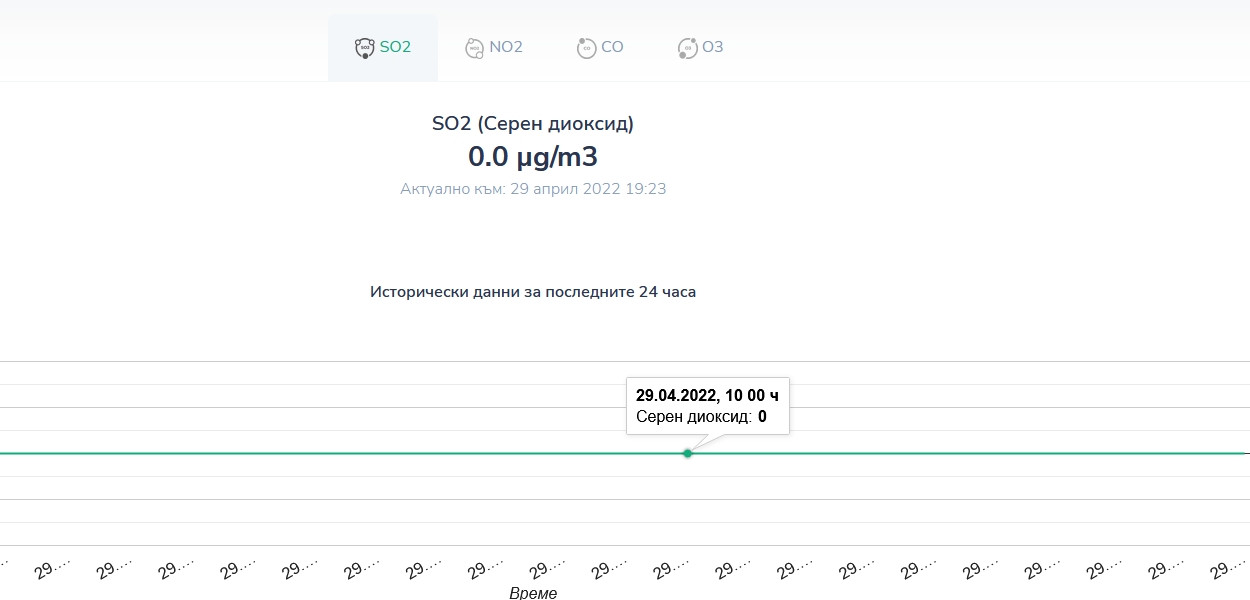Click the tooltip date 29.04.2022, 10 00 ч
The width and height of the screenshot is (1250, 600).
(707, 395)
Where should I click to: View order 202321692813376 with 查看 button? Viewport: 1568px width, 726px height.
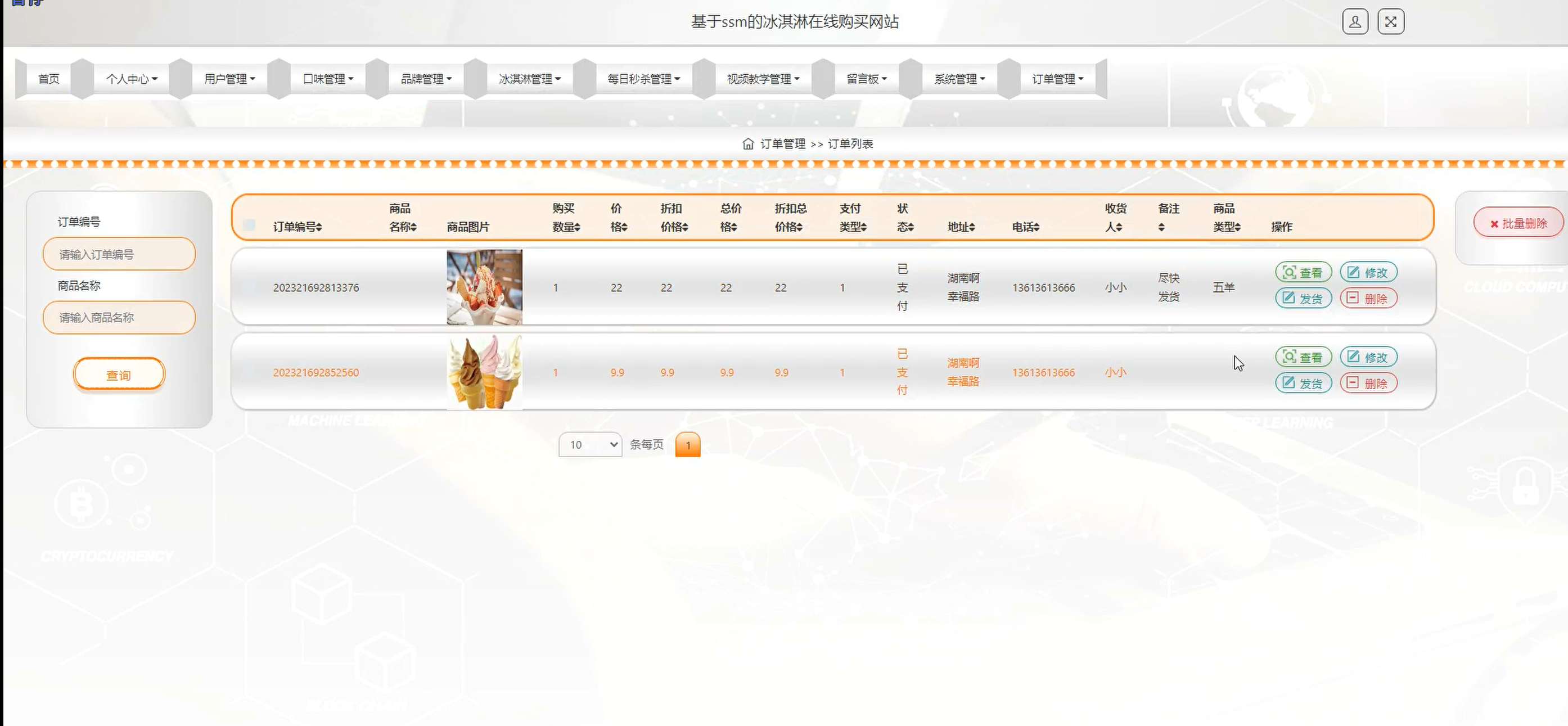[x=1303, y=273]
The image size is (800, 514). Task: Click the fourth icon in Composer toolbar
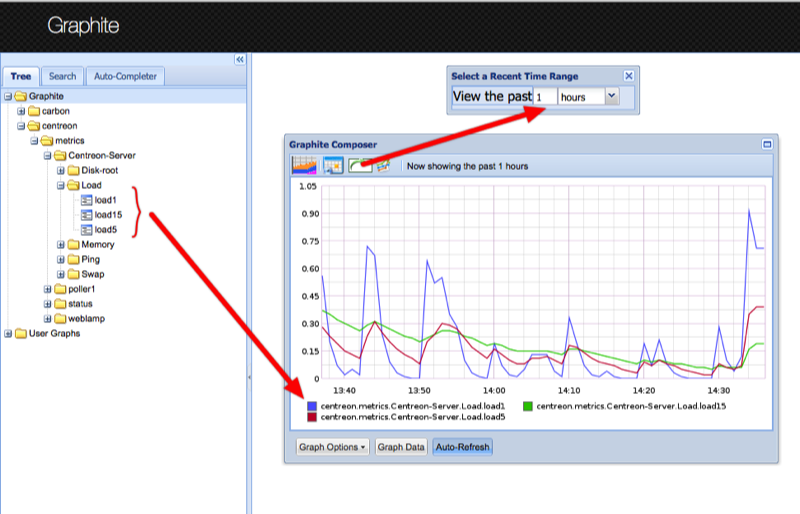pos(383,165)
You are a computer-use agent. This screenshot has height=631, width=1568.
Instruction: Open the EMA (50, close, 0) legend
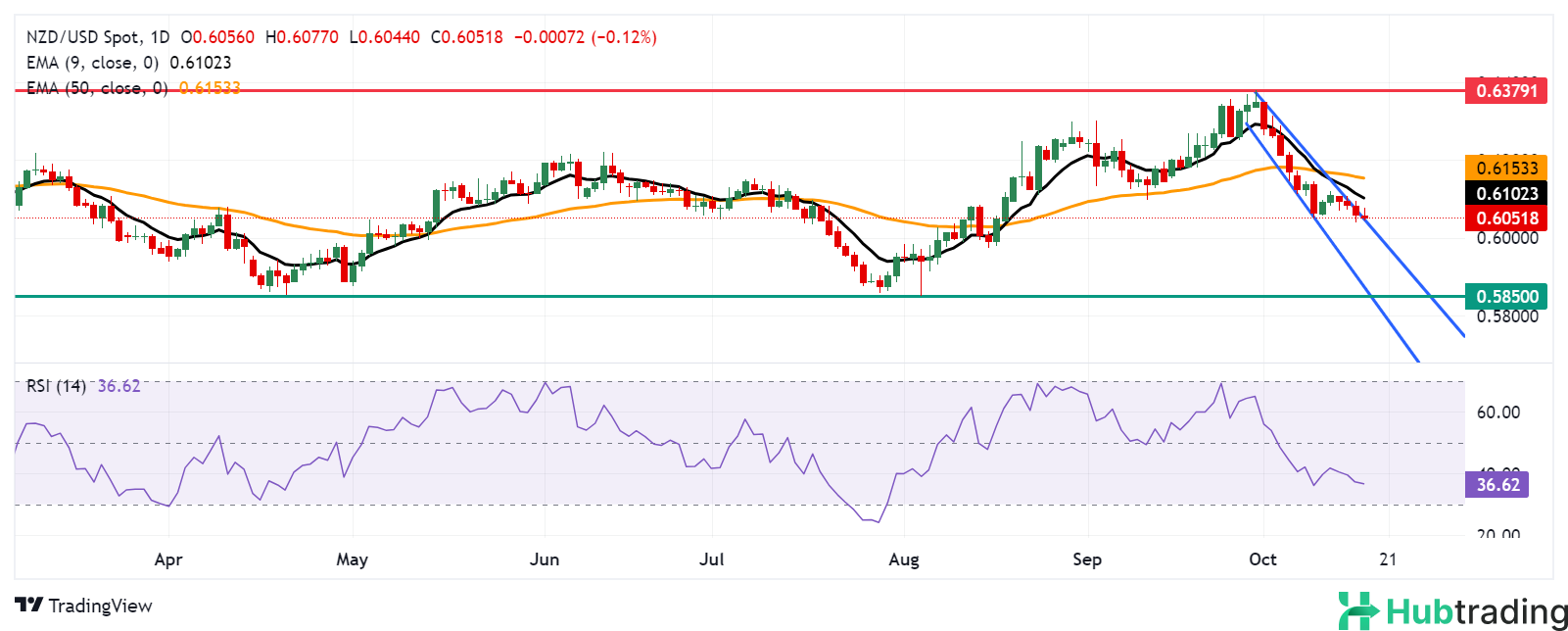[96, 88]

---+---

TASK DESCRIPTION →
Reproduce every line of the items above verbatim, omitting the pictures.

RESPONSE →
Click the tooltip date 29.04.2022, 10 00 ч
The width and height of the screenshot is (1250, 600).
(707, 395)
Where should I click to: View order 202321692813376 with 查看 button? Viewport: 1568px width, 726px height.
[x=1303, y=273]
The image size is (800, 514). Task: Click the fourth icon in Composer toolbar
pos(383,165)
You are a computer-use agent. This screenshot has height=631, width=1568.
Instruction: Open the EMA (50, close, 0) legend
[96, 88]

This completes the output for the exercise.